It is amazing what being treated by professionals who know what they are doing does to change your peace of mind. I understand that's a convoluted sentence. I'll explain.
This last Friday, husband and I drove in the early morning hours to "the city" so I could have more tests done at a centre which is "all breasts, all day" as it was put to me. Apart from a slightly brusk (is that correct?) receptionist, everything was done at a much higher degree of skill, detail, and care.
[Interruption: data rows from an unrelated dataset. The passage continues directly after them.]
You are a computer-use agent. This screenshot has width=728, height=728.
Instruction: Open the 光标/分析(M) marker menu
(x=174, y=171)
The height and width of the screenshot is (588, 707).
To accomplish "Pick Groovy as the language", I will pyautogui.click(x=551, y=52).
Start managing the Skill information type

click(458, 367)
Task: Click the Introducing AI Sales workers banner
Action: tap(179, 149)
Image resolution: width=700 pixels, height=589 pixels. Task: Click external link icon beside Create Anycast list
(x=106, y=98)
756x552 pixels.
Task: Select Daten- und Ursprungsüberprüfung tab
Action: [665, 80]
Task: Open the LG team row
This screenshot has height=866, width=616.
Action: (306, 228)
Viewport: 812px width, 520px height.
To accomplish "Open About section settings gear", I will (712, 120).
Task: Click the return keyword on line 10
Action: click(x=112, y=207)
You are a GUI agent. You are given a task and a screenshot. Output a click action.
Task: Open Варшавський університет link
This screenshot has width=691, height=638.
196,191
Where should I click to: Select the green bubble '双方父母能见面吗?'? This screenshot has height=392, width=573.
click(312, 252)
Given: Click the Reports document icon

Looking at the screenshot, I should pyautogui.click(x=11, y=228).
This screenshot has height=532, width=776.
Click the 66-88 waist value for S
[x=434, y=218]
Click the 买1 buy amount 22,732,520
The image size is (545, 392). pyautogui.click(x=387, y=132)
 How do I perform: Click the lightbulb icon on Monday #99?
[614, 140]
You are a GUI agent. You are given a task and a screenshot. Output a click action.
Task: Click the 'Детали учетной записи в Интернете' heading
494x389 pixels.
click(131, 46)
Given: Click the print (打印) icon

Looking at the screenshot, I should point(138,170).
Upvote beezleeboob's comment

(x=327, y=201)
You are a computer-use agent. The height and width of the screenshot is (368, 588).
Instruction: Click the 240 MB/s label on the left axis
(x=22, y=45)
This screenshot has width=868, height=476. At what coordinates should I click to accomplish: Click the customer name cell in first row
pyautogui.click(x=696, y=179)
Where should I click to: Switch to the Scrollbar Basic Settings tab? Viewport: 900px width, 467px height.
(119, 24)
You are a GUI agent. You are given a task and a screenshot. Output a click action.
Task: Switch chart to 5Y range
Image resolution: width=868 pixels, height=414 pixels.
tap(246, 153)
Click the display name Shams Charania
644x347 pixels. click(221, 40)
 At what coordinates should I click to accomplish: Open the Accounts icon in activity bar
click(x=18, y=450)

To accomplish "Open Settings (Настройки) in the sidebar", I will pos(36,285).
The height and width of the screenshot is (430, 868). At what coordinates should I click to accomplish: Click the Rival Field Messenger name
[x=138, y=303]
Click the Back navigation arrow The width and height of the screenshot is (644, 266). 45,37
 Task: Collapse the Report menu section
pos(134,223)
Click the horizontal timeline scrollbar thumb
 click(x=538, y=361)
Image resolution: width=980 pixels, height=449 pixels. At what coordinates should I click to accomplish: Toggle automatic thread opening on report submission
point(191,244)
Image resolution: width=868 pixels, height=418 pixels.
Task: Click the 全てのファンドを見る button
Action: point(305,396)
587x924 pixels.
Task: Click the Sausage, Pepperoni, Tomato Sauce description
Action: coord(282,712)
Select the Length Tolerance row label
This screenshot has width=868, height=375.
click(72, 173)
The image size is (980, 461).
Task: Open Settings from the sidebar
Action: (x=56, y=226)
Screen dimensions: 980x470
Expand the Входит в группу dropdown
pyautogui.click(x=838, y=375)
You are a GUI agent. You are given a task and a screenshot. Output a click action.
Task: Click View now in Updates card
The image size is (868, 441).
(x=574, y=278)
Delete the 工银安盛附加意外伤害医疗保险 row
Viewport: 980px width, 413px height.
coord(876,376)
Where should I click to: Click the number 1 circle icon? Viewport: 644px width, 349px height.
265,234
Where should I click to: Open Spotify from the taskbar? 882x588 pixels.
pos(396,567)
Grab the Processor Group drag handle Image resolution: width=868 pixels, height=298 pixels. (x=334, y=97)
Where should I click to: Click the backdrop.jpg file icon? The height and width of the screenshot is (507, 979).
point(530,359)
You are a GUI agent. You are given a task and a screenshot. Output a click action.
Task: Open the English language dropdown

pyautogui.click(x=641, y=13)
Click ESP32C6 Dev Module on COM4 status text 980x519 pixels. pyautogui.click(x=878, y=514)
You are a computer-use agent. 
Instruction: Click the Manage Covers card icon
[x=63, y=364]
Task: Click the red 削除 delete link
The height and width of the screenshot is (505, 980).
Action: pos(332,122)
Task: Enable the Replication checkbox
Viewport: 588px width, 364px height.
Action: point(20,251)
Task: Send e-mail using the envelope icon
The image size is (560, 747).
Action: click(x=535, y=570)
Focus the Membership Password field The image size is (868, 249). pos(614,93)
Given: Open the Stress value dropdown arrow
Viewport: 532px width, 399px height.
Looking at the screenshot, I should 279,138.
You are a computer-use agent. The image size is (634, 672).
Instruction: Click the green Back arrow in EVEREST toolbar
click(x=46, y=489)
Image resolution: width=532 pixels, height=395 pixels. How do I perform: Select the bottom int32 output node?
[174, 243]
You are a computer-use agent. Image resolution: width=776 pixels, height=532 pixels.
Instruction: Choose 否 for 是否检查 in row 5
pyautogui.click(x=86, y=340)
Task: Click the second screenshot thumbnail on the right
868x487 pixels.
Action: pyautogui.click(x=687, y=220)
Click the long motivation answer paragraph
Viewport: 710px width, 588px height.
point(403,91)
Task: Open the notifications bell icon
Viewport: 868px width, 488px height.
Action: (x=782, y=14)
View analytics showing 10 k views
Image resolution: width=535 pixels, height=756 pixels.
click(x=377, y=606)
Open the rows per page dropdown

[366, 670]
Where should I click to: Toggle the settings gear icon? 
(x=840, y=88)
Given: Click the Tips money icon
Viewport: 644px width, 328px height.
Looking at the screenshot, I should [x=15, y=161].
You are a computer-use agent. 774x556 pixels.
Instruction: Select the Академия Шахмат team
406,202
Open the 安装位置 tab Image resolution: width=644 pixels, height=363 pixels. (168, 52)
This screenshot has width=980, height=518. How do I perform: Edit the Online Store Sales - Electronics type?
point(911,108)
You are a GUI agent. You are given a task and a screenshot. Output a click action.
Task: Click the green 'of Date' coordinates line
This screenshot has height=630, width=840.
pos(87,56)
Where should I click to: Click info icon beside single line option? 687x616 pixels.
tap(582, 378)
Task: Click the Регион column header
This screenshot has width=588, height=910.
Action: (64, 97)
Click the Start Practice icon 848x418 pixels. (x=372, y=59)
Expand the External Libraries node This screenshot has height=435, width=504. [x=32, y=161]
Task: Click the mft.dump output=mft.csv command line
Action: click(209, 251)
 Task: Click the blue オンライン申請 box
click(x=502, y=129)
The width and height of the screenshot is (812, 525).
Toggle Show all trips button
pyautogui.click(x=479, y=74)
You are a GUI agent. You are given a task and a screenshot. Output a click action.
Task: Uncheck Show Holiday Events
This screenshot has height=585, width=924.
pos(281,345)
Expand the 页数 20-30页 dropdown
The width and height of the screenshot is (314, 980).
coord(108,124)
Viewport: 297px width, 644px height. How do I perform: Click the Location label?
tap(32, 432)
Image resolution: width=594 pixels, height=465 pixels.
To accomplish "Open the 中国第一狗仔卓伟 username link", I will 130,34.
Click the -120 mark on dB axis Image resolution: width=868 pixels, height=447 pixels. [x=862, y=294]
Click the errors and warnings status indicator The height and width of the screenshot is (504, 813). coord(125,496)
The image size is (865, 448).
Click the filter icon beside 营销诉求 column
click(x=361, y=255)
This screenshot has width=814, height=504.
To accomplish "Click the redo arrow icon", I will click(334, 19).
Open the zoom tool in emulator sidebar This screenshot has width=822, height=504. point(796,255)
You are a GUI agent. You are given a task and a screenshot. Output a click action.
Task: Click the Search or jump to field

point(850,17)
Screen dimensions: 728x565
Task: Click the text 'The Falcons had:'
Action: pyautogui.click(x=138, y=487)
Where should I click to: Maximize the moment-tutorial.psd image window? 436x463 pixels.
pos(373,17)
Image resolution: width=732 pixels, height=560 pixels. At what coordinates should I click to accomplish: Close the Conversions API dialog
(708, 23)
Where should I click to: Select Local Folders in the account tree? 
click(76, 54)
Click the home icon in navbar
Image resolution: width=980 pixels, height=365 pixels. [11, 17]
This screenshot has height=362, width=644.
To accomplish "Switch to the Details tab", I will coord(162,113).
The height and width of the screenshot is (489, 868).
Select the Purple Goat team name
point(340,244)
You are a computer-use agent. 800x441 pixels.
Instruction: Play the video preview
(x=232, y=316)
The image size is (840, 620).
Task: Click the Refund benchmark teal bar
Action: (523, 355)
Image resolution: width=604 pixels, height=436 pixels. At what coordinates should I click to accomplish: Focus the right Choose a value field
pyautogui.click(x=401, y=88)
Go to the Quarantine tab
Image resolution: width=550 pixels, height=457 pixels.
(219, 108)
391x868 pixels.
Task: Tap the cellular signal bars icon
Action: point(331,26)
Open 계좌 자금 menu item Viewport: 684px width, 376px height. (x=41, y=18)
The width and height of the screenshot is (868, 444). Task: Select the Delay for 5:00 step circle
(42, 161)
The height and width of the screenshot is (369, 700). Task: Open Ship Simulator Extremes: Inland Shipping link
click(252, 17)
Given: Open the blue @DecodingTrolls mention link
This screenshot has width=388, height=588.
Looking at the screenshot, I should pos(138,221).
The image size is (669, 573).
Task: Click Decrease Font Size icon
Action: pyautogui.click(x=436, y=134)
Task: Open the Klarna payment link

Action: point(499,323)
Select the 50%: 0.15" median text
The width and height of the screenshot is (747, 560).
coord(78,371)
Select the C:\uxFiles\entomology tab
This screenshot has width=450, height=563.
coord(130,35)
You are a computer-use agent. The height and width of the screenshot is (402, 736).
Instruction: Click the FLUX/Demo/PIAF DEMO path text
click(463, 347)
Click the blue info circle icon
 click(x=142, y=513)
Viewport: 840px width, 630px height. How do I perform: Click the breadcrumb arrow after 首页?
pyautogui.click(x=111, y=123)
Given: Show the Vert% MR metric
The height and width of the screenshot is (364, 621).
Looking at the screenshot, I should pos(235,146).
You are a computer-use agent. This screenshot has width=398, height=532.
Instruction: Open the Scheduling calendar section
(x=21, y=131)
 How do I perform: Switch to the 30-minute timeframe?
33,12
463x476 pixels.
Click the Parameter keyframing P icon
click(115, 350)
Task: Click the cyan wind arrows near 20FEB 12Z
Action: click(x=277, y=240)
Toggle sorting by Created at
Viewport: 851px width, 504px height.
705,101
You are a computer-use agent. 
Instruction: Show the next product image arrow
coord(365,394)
For those who want to know / care / don't get weirded out, my procedures were, in order, a contrast mammogram on both sides (I, at this point, was told I had cancer in my left breast), another very thorough ultrasound on the left side, and a stereotactic biopsy (one using mammogram to guide it) on the right side. Throughout all of these procedures, I was given explanation and detail and felt like I knew what was happening at every stage. I was treated with kindness and was provided with water, juice, and a warmed blanket. Every attempt was made to make the procedures as pain free as possible. I was given information that I didn't even know to ask about. There were even huge apologies provided because the biopsy was being delayed by an hour. I was told they were very thorough there, making sure that they knew exactly what was going on with my body. I was initially seen by a nurse navigator (there's that word again) who went over the day's proceedings with me, provided me with a very informative booklet, and gave me three phone numbers of navigators that I could call if I had any questions, concerns, or worries at all.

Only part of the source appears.